Fig 1 confirms the expected partisan distress patterns: Democrats consistently displayed higher levels of distress in the pandemic, and this distress gap persisted throughout all three waves. What explains these patterns? Although the baseline gap between Democrats and Republicans is clear, this pattern could be driven by factors other than partisanship or ideology. For instance, demographic differences between party members may explain the partisan distress gap. A separate but related potential confounder could be personal experience with the pandemic: we know the pandemic affected Americans differently across geographic location and among different social groups. Geographic disparities were especially apparent early in the pandemic, and thus these effects could be playing an important role for the patterns found in Wave 1 of the data, for example. To control for the potential impact of confounders, the next set of results displays estimates from multivariable models, predicting the partisan distress gap while holding other variables constant.

Multivariable models

Fig 2 plots coefficients with accompanying 95% confidence intervals across all outcomes for each wave. The coefficients estimate the difference in distress levels for Republicans compared to Democrats. Positive estimates would indicate that Republicans experienced more distress on a given measure. The first model (in blue) are baseline, bivariate estimates. The second model (red) introduces socio-demographic controls. And, the third model (yellow) adds controls for personal COVID impact including living in a “hotspot” with high infection rates, exposure to the virus, having a family member diagnosed, family impact from the virus, negative economic impact due to the virus, and level of information exposure regarding the virus (see Suporting Information for more information on COVID impact variables).
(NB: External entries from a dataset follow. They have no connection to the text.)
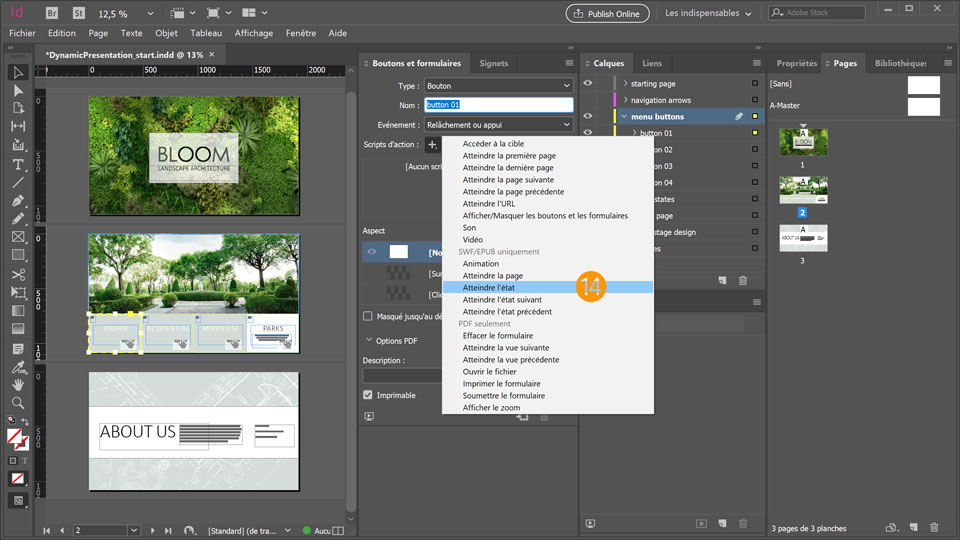Select page 3 thumbnail in Pages panel

pyautogui.click(x=803, y=238)
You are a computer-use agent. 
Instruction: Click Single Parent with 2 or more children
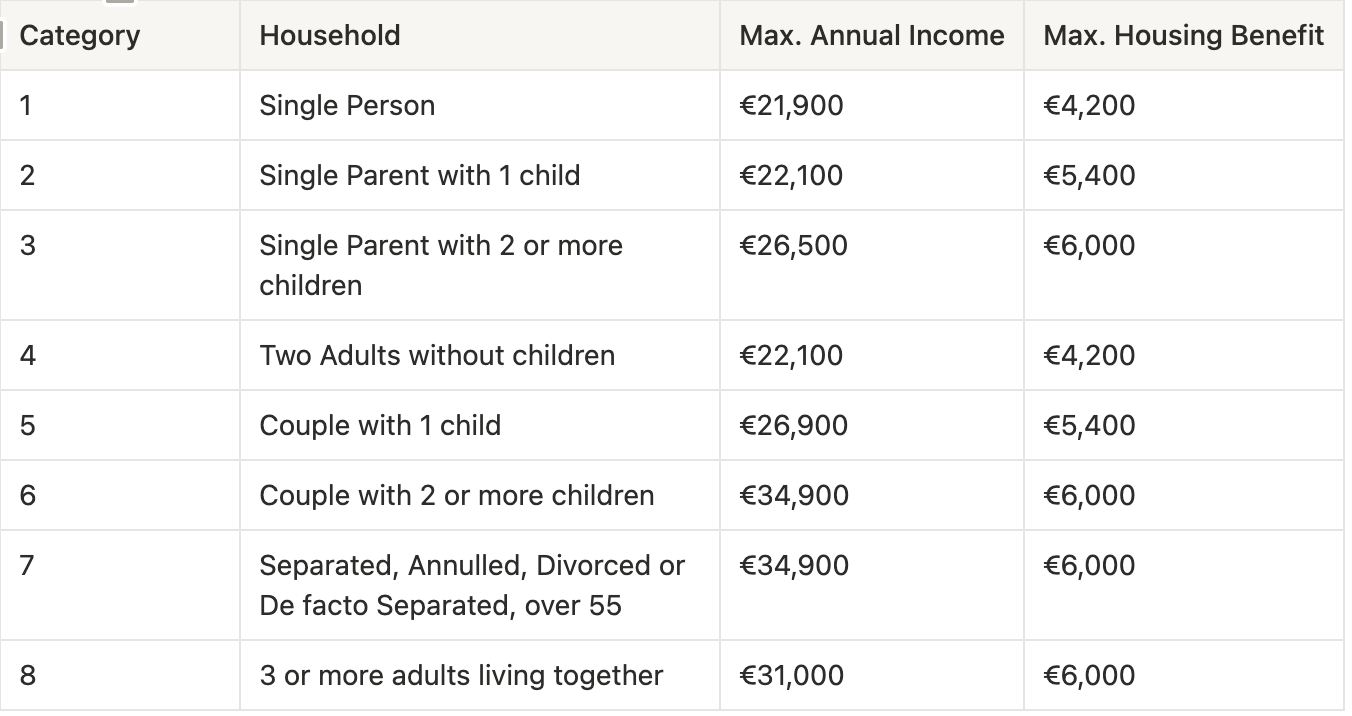(x=480, y=265)
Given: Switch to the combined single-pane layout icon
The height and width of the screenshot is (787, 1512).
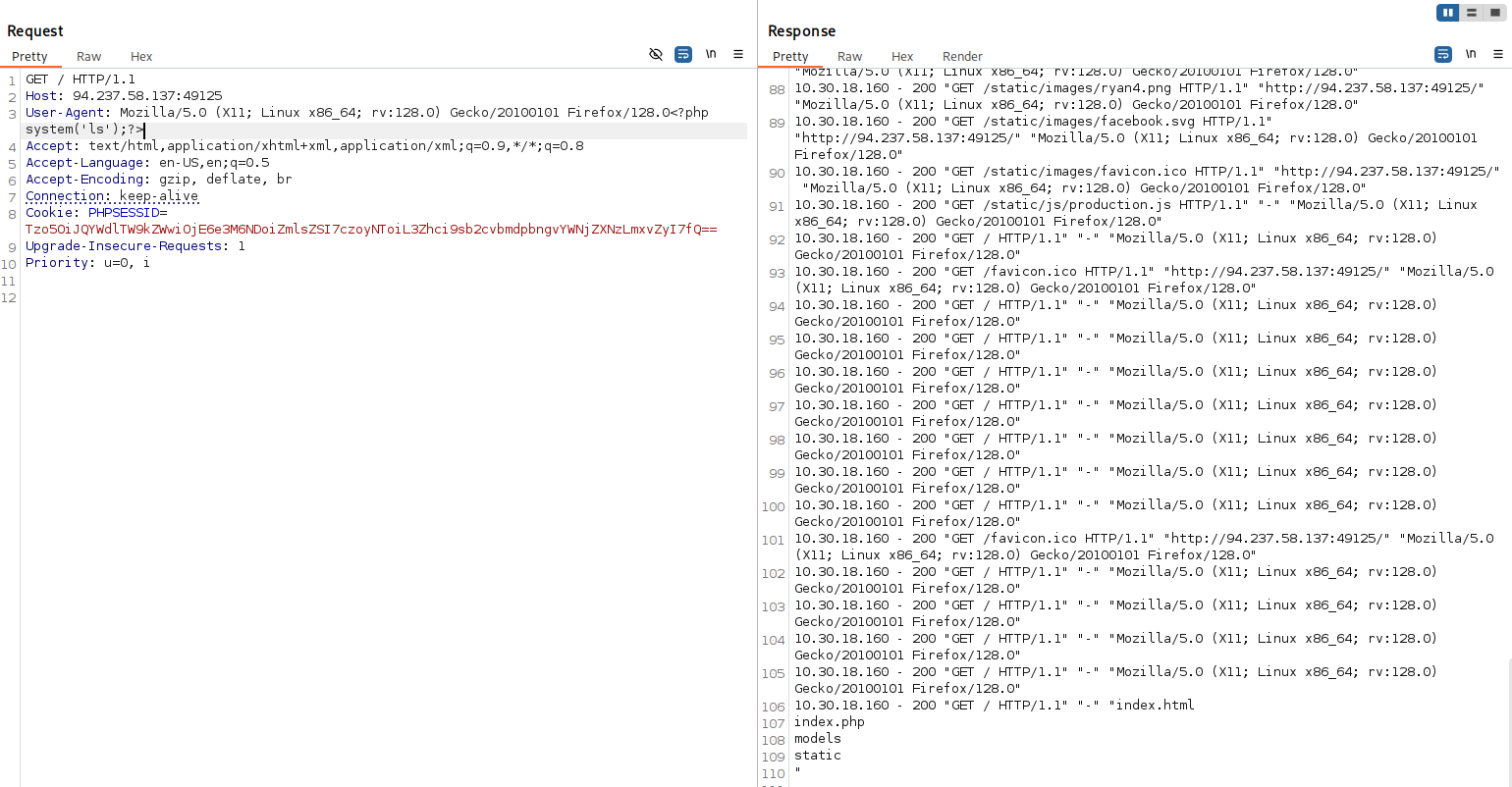Looking at the screenshot, I should (x=1495, y=13).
The baseline model formally estimates the partisan gap presented in Fig 1 with 95% confidence intervals. Across all measures in each wave, the coefficients for Republicans are negative and all but fatigue are significant. Are these partisan patterns explained by standard socio-demographic factors? Overall, estimates from the second model suggest not: the direction of all coefficients remain the same and the sizes of the associations are attenuated but similar and the general pattern remains. The coefficients are further attenuated in the third model once controls for personal impact by the pandemic are included. Apart from the estimate for fatigue in Wave 2, all coefficients remain negative. However, more estimates are now non-significant across the three waves compared to the other models. Moreover, there appears to be an over-time dynamic, with only two of the eight coefficients remaining significant by Wave 3.
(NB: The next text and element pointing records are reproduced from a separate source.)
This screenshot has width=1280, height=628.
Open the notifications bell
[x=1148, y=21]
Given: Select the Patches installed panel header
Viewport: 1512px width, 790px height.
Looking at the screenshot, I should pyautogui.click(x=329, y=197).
On the one hand, it is not surprising that the increased number of parameters in the third model has led to fewer coefficients remaining significant. On the other hand, the over-time patterns could suggest the partisan gap was increasingly explained by a sorting of experiences with COVID, whereby Democrats were disproportionately impacted personally by the pandemic (e.g., the first “hotspots” were cosmopolitan areas with high population density and global interconnectedness, which are predominantly occupied by Democrats). Cross-model comparisons are not significantly different, though, so we are cautious to make strong claims about these patterns.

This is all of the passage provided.